Die Schüler lesen «Fahrt über die Kölner Rheinbrücke bei Nacht». Den ganzen tragischen Ernst Stadlers aber enthüllt das Titelgedicht des Bandes «Der Aufbruch», den er im Frühjahr 1914 publizierte: kurz bevor der brillante 31jährige Germanist nach Studien und erster Lehrtätigkeit in Strassburg, Oxford und Brüssel eine Professur im kanadischen Toronto antreten sollte. Der Anfang - «Einmal schon haben Fanfaren mein ungeduldiges Herz blutig gerissen» - weist auf das Debüt von 1902 in der Zeitschrift «Der Stürmer» hin, als Stadler mit Flake, Schickele und Arp vergeblich die deutsch-elsässische Literatur zum Steigbügel der Avantgarde machen wollte. «Dann, plötzlich, stand Leben stille.

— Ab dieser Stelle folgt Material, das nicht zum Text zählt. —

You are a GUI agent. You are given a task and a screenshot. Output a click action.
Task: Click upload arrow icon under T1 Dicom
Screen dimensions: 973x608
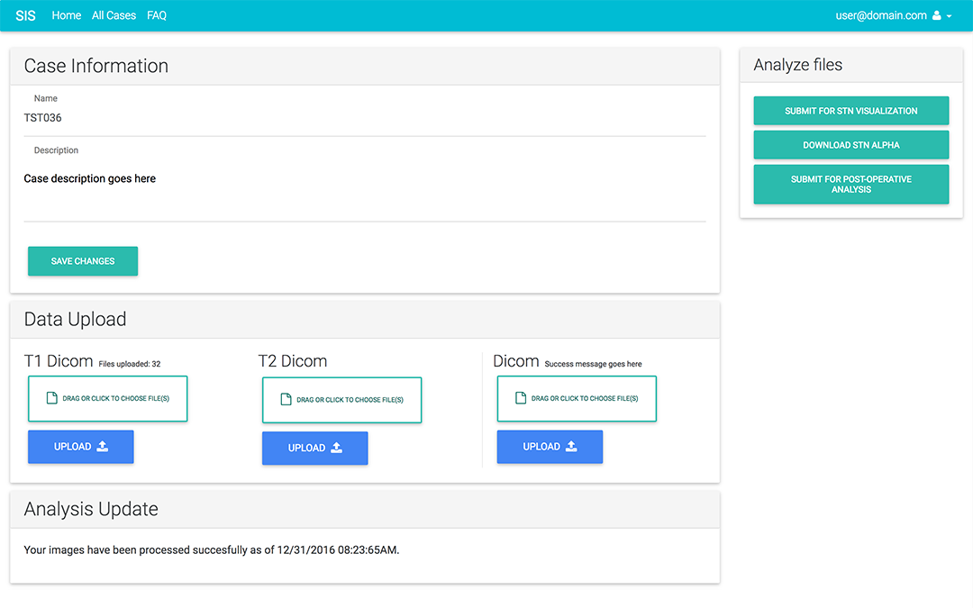tap(102, 447)
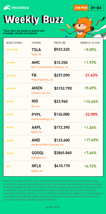106x214 pixels.
Task: Click the moomoo bull logo icon
Action: point(7,8)
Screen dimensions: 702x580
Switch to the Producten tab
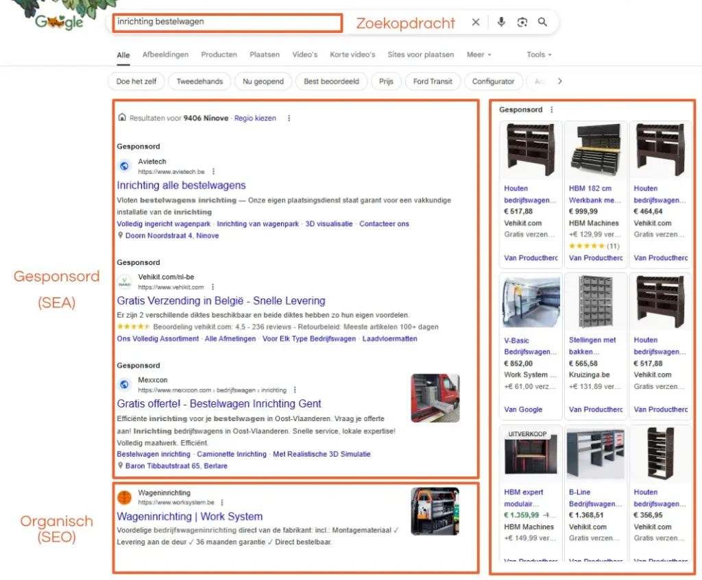tap(219, 55)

Wege führten zwischen alten Bäumen/ Gemächer lockten. Es war süss zu verweilen» zielt auf das Jahr 1904, als der 21jährige den ganz im Zeichen Georges und Hofmannsthals stehenden, verspielt ästhetischen Lyrikband «Praeludien» publizierte. Der Schlussteil von «Aufbruch» aber feiert die expressionistische Ekstase, der er nach 5 Jahren Rückzug auf die akademische Karriere 1911 über Nacht verfiel: wie Heym, Benn und Trakl, deren unbedingtes Ja zur Gegenwart ihm ebenso imponierte wie die irrationale Emphase, die in ihrem irren Taumel nicht nur Technik, Tod und Teufel, sondern auch den Krieg mit in Kauf nahm: als Jungbrunnen der Menschheit und als Todesstoss für das verhasst-bigotte Wilhelminische Zeitalter. «Ich war in Reihen eingeschient, die in den Morgen stiessen, Feuer über Helm und Bügel/ Vorwärts, in Blick und Blut die Schlacht, mit vorgehaltnem Zügel. / Vielleicht würden uns am Abend Siegesmärsche umstreichen / Vielleicht lägen wir irgendwo ausgestreckt unter Leichen. / Aber vor dem Erschlaffen und vor dem Versinken/ würden unsre Augen sich an Welt und Sonne satt und glühend trinken», endet das Gedicht und prophezeit rauschhaft den Krieg, zu dessen ersten Opfern der Dichter selbst gehören sollte: am 30. Oktober 1914, als der eben mit dem Eisernen Kreuz I. Kl. bedachte Artillerieoffizier bei Zandvoorde in der Nähe von Ypern von einer englischen Granate zerfetzt wurde.